It is time to plan and invest on intelligent and smart cities

India has reached that point in its development cycle when it has access to technology, the resources, the opportunity, and the need to leapfrog to the next level.

Globally, the concept of intelligent cities has garnered the attention of solution providers, citizens and leaders; and many projects and initiatives are in different stages of development and implementation.
 
According to a UN report, by the year 2030 there will be more people living in urban than in rural areas.

But as more and more rural migrants flock to cities in search of jobs and the promise of a better quality of life, the urban dream will turn into a nightmare as more people fight for the same resources. 
 
City planners must be farsighted and think beyond policy-based decisions and brick and mortar blueprints - the time has come to plan and invest on intelligent cities.

Intelligent cities refer to multi-layer territorial systems of innovation that bring together knowledge intensive activities, institutions for cooperation in learning and innovation, and digital spaces for communication and interaction.

The objective of the intelligent city is to provide a high quality of life for the citizens, high economic value, well networked systems, reduction of fossil fuel use and greenhouse gas emissions.

At the core of an intelligent city is a comprehensive communications and connectivity infrastructure to integrate all elements, which includes -- people, buildings, transportation, utility services, public services, energy management, safety and security.

In a city, no system operates in isolation; transport systems, buildings, and water and energy efficiency are all inter-related.
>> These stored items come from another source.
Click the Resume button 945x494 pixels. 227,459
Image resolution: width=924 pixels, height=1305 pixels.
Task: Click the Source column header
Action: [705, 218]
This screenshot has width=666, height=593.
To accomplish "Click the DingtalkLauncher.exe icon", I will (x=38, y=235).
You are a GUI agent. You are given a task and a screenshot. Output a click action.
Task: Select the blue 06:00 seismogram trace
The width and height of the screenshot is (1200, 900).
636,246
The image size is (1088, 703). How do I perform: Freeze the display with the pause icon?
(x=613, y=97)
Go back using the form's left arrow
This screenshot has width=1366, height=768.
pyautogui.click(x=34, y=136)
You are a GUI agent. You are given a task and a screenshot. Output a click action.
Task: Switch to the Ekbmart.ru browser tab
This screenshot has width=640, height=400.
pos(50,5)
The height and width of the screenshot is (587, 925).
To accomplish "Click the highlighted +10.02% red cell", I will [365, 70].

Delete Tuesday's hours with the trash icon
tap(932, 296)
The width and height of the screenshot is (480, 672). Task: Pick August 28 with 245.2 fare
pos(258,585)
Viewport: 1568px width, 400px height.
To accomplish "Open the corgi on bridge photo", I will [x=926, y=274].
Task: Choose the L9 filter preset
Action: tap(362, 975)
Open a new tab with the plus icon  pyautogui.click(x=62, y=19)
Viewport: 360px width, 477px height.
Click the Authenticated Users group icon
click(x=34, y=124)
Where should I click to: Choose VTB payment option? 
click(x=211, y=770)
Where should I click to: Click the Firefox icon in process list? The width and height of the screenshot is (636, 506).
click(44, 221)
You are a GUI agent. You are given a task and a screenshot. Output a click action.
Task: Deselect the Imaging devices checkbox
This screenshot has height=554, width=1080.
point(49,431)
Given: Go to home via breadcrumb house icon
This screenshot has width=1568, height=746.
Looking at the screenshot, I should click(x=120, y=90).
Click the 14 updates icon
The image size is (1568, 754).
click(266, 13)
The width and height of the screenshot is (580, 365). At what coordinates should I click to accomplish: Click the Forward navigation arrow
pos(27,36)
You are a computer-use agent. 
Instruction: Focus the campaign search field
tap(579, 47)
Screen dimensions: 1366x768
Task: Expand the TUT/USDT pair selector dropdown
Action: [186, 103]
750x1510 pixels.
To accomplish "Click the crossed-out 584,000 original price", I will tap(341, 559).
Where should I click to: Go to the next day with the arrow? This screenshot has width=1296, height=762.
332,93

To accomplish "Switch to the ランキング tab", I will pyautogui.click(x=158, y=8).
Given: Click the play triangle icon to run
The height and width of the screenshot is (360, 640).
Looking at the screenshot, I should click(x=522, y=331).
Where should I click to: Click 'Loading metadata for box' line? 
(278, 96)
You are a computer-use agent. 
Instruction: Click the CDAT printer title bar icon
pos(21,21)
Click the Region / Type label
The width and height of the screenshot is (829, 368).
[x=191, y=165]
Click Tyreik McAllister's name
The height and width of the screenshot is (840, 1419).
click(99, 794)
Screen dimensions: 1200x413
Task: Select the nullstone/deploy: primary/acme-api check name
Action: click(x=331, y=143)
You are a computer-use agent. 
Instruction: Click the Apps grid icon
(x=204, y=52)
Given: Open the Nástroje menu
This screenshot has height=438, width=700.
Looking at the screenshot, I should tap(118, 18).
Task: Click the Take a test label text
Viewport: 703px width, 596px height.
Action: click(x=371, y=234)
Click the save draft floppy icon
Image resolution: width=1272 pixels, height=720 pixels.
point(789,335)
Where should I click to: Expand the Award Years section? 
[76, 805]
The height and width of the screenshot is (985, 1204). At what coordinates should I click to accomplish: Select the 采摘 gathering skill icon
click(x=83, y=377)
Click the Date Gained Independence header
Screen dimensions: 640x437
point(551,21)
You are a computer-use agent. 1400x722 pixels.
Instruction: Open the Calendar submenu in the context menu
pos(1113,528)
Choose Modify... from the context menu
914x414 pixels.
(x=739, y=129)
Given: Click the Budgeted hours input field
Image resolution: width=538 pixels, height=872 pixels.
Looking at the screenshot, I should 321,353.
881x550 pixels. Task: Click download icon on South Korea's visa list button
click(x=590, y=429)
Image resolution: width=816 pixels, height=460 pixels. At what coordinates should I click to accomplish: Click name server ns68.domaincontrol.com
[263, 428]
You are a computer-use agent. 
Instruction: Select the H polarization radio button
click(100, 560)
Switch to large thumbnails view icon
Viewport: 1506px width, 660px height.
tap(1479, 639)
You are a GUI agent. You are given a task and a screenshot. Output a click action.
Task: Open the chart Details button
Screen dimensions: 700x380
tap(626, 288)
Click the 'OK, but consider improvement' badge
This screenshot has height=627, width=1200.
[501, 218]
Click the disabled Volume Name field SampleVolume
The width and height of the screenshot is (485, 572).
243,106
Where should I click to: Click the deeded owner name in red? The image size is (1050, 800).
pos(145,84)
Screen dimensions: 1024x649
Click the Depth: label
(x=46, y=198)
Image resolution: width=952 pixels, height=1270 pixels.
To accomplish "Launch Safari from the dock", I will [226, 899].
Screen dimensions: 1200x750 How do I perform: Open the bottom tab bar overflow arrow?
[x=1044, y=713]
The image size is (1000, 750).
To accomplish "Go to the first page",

In an intelligent city, these systems are interconnected and instrumented, effectively monitoring usage and wastage.

Connecting all these is the system of systems, Internet of Things (IoT). The industrial IoT architecture builds upon current and emerging technologies such as mobile and intelligent devices, wired and wireless networks, cloud computing, Big Data, analytics and visualisation tools. 
 
Different countries go through different patterns and rates of urban transition. It would be right to say that developed nations are more urbanised - in the US today, 82 per cent of its population of 317.6 million is urban based (as compared to 75 per cent in 1990); whereas, this trend gained momentum in emerging economies only in the last decade.

In China, the urban population was 712 million in 2012, which is 52.6 per cent of the total population, rising from 26 per cent in 1990; in India the urban-rural divide is approximately 30:70, but this ratio is rapidly changing.
 
There has been a steady migration to the city as communication networks (TV, internet, smart phones etc.) improved and the advantages of city living were realised.

India, when compared to China is called the ‘reluctant urbaniser.’ In 2001, 28 per cent of the population lived in cities; a decade later the figure hovered around 30 per cent.
 
But soon this number is expected to escalate.
 
Escalating figures
 
Research indicates that within the next two decades:
 
590 million people in India will live in cities; net increase in working age population will be 270 million and 68 cities in India will have a population of 1 million plus, up from 42 cities now. $1.2 trillion capital investment will be needed to meet projected demand in India’s cities.
 
Although India’s cities are economic growth engines and adequate attention and budget allocation have been given in the 12th Five Year Plan, the gap between policy and ground reality is huge.

The government has introduced various measures to reduce urban concentration, including:
 
Satellite towns (away from the main city, but close enough to avail of its facilities - like Yelahanka and Kengeri to Bangalore)
 
Industrial townships (located close to public sector undertakings, steel plants etc., like Bhilai and Vizag)
 
Private cities, like those of DLF in Delhi and Hiranandani in Mumbai, which are managed by the promoters/developers.
 
India is thinking ahead

Urban planners have begun to plan moves intelligently to reduce urban congestion, pollution and haphazard traffic systems, and attain sustainability.
 
Industrial corridors linking multiple States have moved beyond the drawing boards. The Delhi-Mumbai industrial corridor is a mega project.

With Japanese collaboration, this project, now under way, will upgrade nine industrial zones, a high-speed freight line, three ports and six airports.

The project will cover six States - Rajasthan, Gujarat, Maharashtra, Haryana, Uttar Pradesh and Madhya Pradesh; this route will have 24 green cities.

The Chennai-Bangalore industrial corridor, a project of similar scale, is also taking shape. Amitabh Kant, CEO and Managing Director of the Delhi-Mumbai Industrial Corridor project, says that digital technologies can enable us to create intelligent and smart cities integrating public utilities across services.

Cities must be compact, dense and vertical and evolve along mass transit 
corridors with efficient water and waste recycling systems. 
 
India's urbanisation presents a host of opportunities to catalyse investment, job creation and economic growth. What is needed now are sustainable solutions and learning from best practices successfully deployed in other countries.

The best example of water resource management is Singapore, where rainwater is stored in reservoirs and drainage water recycled.

Bogota, Columbia built 400 km of bicycle paths, which are used by over 350,000 cyclists.

The environment-friendly bus system in Curitiba, Brazil is a good model for urban transport -- it has reduced traffic snarls and fuel consumption.